Olga, sobresaltada, dio un respingo que le hizo derramar un poco de la limonada que tenía en su vaso. Cuando comprobó que se había manchado la falda, se le subieron los colores, no sé si por la irritación o por el sofoco.
– Voyons, jeune homme -amonestó en tono seco, pasándose una servilletita de lino por el vestido-, me ha dado usted un gran susto. Tengamos un poco de calma… Monsieur Rodríguez, ¿está usted sugiriendo que debemos hacer un llamamiento a la revolución contra el mariscal Pétain sólo porque ha salvado a nuestra patria de la derrota y… y de males mayores?
– Mais non, Olga -dijo Armand-, está diciendo que debemos ayudarlo contra Alemania, contra Alemania… -hizo un gesto para que Jean guardara silencio pero no fue obedecido.
– ¡Claro! -exclamó el joven maestro-, ayudemos a Pétain. Saquemos a la calle un ejército de balnearistas armados con escobas y lavativas y llevémoslos a…
– ¡Basta de tonterías! -exclamó Marie-. Este asunto es demasiado grave como para que nos lo tomemos a broma.
– Seamos sensatos, pues -propuse-. ¿Qué podemos hacer? Desde luego, no podemos salir a la calle pegando tiros, entre otras cosas, porque carecemos de armas de fuego y, por lo que a mí respecta, de cualquier deseo de que me maten…
– Y porque es contrario a la ley -dijo Olga en tono solemne. Todos la miramos con sorpresa.
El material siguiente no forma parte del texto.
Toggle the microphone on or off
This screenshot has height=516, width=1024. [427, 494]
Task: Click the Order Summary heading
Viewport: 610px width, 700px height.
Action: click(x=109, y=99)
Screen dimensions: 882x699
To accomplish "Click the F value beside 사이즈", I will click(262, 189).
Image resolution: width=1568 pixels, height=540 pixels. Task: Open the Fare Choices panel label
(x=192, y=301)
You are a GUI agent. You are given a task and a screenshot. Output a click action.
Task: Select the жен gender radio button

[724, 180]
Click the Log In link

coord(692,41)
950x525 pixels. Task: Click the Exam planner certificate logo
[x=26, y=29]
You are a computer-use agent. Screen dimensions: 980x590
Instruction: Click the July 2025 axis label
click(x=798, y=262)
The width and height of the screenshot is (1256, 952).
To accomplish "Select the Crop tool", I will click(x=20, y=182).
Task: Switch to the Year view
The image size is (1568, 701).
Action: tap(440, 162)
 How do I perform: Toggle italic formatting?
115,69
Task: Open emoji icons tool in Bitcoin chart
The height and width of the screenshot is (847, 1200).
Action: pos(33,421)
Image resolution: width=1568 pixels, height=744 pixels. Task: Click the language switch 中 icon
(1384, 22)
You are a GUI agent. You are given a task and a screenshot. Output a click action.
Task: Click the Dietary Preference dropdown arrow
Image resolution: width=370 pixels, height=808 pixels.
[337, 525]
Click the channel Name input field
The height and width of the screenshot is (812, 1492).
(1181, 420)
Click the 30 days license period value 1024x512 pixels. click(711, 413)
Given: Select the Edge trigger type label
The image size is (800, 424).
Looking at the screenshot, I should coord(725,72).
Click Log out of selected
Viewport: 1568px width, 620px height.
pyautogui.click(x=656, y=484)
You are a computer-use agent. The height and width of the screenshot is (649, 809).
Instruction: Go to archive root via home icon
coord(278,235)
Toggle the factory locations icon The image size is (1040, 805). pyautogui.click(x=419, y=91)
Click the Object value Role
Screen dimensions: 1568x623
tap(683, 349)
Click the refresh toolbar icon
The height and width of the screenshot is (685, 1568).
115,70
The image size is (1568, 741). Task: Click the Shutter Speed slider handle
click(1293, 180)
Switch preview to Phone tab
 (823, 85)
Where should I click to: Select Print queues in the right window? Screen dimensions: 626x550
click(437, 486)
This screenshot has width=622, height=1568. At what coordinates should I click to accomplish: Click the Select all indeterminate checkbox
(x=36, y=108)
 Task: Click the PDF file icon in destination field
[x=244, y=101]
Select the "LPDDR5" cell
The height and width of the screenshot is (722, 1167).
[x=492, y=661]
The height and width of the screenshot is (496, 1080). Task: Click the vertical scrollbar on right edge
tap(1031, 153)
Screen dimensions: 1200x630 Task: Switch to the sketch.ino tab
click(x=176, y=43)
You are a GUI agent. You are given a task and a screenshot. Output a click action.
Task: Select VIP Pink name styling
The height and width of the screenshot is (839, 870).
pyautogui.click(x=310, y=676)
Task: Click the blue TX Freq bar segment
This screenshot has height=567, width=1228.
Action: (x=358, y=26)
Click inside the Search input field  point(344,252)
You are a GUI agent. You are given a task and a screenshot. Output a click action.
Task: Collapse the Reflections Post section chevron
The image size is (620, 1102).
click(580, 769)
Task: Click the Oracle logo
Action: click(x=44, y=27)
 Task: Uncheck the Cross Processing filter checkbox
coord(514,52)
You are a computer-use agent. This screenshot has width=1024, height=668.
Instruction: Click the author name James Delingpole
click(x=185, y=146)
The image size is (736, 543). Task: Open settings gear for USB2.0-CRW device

– … ¡ Ah! Y lo que hagamos tenemos que decidirlo entre nosotros y sólo entre nosotros -continué como si nuestra amiga no me hubiera interrumpido con una más de sus tonterías. O sea, que nos habíamos reunido para estudiar modos de cumplir con las leyes. ¿En qué cabeza cabía? Esta mujer era inagotable en su estulticia. Suspiré-. Creo que existe un principio fundamental que debemos respetar: este grupo de resistencia tiene que ser hermético por completo y secreto hasta sus últimas consecuencias. Nadie debe saber lo que hacemos… sea lo que sea lo que vayamos a hacer. Nadie -miré a todos, uno por uno y salvo Olga, que tragó saliva, los rostros de los demás permanecieron imperturbables-. En segundo lugar, la razón misma de nuestra existencia es la esperanza. Nuestra voz, por pequeña que sea, debe entonar un canto de esperanza para todos. Debemos decir a todos que aquí hay disidencia, que en Francia hay quienes no estamos de acuerdo…
Luis Rodríguez me interrumpió con una sonrisa:
– Este asunto, Manuel, me recuerda el tema de la vida inteligente en otros planetas. Si la hay aquí en la Tierra, que es pequeña y frágil, ¿sí?, ¿por qué no va a haber vida en otros lugares más grandes de la galaxia?
– Sí, sí, claro. Le entiendo muy bien, Luis -contesté, riendo-. Este no será el único grupo de resistentes de Francia, desde luego. Hay más vida inteligente en el resto del país, no mucha, pero bueno…
– Mais oui! -exclamó Marie-, estoy segura de que mi padre organizará algo así en París, en la Sorbona, en el museo del Hombre… Hay muchos que piensan como él, que saben de la maldad de los nazis y la rechazan y están dispuestos a combatirla.
– Seguro que sí. Y también en otras ciudades -sonreí de nuevo-. ¿No deberíamos bautizar este grupo? Llamémosle algo para poderlo identificar, ¿no?